En soi, cette enveloppe ne constitue pas de l'argent européen 'frais', mais une redirection de moyens financiers au titre de différents instruments financiers déjà pourvus dans le cadre du cadre financier pluriannuel (CFP) 2021-2027. De nombreux États membres préconisent, à ce stade, d'utiliser les instruments financiers disponibles avant de réfléchir à l'opportunité de lancer un nouvel endettement européen pour couvrir les énormes besoins en investissements de l'UE dans les transitions verte et numérique.
Une fois adoptée la proposition législative modifiant le règlement 'RRF', les États membres auront 30 jours pour dire s'ils souhaitent faire appel à une partie ou à l'entièreté des prêts auxquels ils ont droit dans le cadre du Plan de relance européen (jusqu'à 6,8% du RNB national). Les prêts non utilisés par un pays pourront être réalloués à d'autres pays, sachant qu'à ce stade, l'Italie, la Grèce et la Roumanie ont déjà fait appel à l'ensemble des prêts qui leur avaient été accordés.
La mobilisation supplémentaire des fonds structurels au titre de la politique de cohésion n'est pas du tout du goût de la commission du développement régional (REGI) du Parlement européen.
« Prendre les ressources des régions pour les fournir sans condition aux États met en péril la cohésion dans toute l'Union et va à l'encontre des objectifs mêmes des traités », ont déclaré le président et les coordinateurs de la commission REGI dans un communiqué.
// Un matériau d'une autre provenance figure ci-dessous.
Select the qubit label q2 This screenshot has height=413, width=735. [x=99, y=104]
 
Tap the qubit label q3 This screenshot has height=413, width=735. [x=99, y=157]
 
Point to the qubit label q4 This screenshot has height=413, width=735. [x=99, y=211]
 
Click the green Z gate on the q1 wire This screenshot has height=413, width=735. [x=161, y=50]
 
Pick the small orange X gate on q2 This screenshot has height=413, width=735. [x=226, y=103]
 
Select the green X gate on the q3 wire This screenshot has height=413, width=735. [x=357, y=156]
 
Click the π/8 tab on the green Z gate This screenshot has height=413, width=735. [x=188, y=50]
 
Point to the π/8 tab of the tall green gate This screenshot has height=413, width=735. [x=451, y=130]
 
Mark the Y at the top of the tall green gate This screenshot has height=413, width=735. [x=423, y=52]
Selon eux, la possibilité déjà existante de transférer une enveloppe de 5% des ressources au titre de la politique de cohésion est « suffisante » alors que la Commission propose d'augmenter ce seuil maximal à 12,5%. Et les eurodéputés de préconiser une révision du CFP ou un emprunt sur les marchés financiers pour apporter de l'argent frais au financement de la stratégie REPowerEU.